NIH High-Risk High-Reward Research Program

July 06, 2021
High Risk High Reward
Photo provided.

The High-Risk, High-Reward Research Program (HRHR) at the NIH, seeks outside-the-box research ideas that if successful would have a large impact in an area of research relevant to the broad mission of NIH. 


Applications from researchers of diverse backgrounds including those from underrepresented racial and ethnic groups, persons with disabilities, and women are strongly encouraged. Since outstanding research is conducted at a broad spectrum of institutions, it benefits the national scientific enterprise to support exceptionally innovative and impactful science that represents this breadth. The NIH encourages applications from the full range of eligible institutions, including those serving primarily underrepresented groups, those that may be less research-intensive, and from all domestic geographic locations.

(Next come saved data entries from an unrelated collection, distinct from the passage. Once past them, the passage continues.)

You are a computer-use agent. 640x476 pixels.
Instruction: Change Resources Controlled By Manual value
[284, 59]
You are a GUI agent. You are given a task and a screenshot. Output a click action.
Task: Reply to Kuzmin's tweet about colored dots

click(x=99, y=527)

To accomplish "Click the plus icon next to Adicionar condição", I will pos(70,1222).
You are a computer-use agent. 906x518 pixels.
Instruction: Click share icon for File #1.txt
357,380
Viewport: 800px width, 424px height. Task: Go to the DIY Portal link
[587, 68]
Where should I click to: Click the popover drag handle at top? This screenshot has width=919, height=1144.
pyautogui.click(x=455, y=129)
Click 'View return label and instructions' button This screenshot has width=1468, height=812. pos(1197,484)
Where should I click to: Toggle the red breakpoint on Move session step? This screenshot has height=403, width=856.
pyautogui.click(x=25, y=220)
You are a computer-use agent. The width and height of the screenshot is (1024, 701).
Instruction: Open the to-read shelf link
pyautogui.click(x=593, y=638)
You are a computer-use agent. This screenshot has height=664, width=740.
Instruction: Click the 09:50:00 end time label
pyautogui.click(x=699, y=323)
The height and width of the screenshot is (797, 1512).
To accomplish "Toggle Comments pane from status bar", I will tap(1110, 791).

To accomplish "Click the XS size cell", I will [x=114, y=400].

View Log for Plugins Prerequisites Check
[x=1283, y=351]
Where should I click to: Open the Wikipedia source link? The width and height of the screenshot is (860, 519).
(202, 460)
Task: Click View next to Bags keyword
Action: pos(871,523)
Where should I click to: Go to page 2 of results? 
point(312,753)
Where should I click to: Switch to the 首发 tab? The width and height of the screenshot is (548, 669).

Applications are welcome in these areas: behavioral, medical, natural, social, applied, and computational sciences. Research may be basic, translational, or clinical. The primary requirements are that the research is highly innovative and has the potential for unusually broad impact.


There are four initiatives within the HRHR program:


  • The Pioneer Award Program: for investigators at any career stage who have a record of unusually innovative research and who propose pioneering ideas going forward.
  • The New Innovator Award: for Early Stage Investigators (those within ten years of receipt of their terminal research degree or completion of their clinical training) who propose unusually innovative and impactful research.
  • The Transformative Research Awards: for individuals (single Principal Investigator) or teams (multiple Principal Investigators) who propose unconventional, potentially groundbreaking research projects with flexible budgets.
  • The Early Independence Awards: for exceptional junior scientists who wish to “skip the post-doc” to launch independent research careers (only up to two applications per institution are allowed).

None of these programs requires preliminary data or a detailed experimental plan. What is required is a great idea and compelling logic of how it might be achieved. These are all quite competitive programs, but the chance of being funded is zero if one does not apply!